The first CTF created by Security Blue Team was initially for subscribers only, but was made available to the public for a short time at the end of February 2020. While it covered network traffic analysis, password cracking, steganography, forensics, and some general knowledge challenges I didn’t have as much time as I would have liked to spend, so concentrated on the aspects that were most interesting to me personally.
This write-up covers the second of three password cracking challenges – Switching Teams. You can find the rest of my write-ups for Security Blue Team VIP CTF #1 here.
This time we have a password-protected ZIP archive name Admin.zip, and a dictionary file named SuperSecret.txt. We start by extracting the password hash from the archive using the zip2john utility.
This archive contains a mix of plaintext and password-protected files. To make sure we get the correct password, we can specify which file we are interested in with the -o flag. The archive contains a file called John/Flag1.txt which sounds like something we are interested in.
With the following command we can extract the correct password hash to a file.
zip2john -o John/Flag1.txt Admin.zip > flag1.hash cat flag1.hash
So now we have a file containing our hash, and a file containing our wordlist.
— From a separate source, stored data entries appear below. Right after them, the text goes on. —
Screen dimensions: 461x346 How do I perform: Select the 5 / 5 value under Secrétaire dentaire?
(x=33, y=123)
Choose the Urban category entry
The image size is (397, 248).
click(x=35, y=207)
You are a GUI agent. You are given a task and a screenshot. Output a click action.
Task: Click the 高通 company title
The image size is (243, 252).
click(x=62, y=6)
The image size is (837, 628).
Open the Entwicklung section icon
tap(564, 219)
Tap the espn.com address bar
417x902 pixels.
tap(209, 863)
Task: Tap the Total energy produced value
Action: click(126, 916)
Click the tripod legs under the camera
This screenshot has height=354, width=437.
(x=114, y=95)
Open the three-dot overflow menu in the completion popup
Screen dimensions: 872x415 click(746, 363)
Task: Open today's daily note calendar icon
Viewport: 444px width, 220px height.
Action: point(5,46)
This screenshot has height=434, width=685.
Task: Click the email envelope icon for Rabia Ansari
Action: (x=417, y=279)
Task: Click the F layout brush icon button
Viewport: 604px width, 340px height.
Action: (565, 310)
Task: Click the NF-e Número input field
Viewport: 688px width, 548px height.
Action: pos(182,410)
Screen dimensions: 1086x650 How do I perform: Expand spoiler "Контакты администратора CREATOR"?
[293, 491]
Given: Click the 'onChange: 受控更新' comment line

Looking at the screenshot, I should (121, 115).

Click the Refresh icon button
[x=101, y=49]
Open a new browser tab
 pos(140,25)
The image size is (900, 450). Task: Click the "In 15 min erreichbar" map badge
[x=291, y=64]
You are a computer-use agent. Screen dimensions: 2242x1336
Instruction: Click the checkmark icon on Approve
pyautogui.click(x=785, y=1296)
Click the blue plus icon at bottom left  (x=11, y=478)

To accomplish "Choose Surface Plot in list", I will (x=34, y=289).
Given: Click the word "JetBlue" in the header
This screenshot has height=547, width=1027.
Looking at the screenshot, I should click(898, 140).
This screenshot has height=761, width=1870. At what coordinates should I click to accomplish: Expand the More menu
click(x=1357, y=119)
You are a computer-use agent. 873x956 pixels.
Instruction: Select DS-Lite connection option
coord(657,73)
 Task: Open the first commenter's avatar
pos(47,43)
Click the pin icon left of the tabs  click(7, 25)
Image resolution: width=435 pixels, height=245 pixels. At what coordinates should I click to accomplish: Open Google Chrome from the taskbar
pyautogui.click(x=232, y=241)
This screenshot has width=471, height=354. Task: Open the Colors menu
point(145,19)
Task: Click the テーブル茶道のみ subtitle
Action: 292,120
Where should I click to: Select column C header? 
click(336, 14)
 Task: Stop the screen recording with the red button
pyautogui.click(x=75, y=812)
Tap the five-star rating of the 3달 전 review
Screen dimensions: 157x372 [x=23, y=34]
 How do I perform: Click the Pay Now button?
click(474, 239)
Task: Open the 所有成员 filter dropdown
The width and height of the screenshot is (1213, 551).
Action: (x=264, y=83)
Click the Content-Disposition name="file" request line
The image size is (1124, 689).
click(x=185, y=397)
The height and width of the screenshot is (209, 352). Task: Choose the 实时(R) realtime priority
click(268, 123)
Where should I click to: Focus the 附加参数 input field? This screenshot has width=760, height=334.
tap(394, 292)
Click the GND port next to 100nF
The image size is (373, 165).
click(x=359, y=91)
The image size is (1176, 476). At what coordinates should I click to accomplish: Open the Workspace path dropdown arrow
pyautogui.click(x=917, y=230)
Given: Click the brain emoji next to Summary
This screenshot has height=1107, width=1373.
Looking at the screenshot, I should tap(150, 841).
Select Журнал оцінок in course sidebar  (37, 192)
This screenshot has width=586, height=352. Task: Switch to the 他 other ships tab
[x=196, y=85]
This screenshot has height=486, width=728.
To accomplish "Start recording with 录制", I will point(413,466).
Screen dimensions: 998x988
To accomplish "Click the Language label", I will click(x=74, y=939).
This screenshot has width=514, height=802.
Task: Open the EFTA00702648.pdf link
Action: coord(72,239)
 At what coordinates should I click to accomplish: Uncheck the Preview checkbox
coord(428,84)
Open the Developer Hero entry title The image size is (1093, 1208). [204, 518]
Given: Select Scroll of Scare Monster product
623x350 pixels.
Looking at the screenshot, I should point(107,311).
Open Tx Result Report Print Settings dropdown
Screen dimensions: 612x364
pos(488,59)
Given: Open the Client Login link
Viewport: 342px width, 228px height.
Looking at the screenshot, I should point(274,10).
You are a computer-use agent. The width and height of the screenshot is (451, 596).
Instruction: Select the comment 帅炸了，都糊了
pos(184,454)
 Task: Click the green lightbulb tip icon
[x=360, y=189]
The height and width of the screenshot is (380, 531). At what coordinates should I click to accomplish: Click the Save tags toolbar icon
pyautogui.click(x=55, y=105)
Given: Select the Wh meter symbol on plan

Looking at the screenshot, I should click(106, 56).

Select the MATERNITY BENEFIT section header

We could use a brute-force attack as suggested in the question, but let’s use what we are given first. Let’s feed both files to John.
john --wordlist=SuperSecret.txt flag1.hash
Almost immediately John returns our password – a1b2c3d4 – but we’re not done yet. Our flag is inside the password-protected archive, so let’s extract it (supplying our cracked password when prompted) and take a look.
unzip Admin.zip cat John/Flag1.txt
There we go. Now we have our flag.
The final password cracking challenge – Jumbled – involved setting a mask and was more suited to a different password-cracking tool, hashcat. I was unable to get hashcat to run correctly on my SIFT virtual machine, and so as I had limited time for this CTF, I decided to skip it and move on to other challenges instead.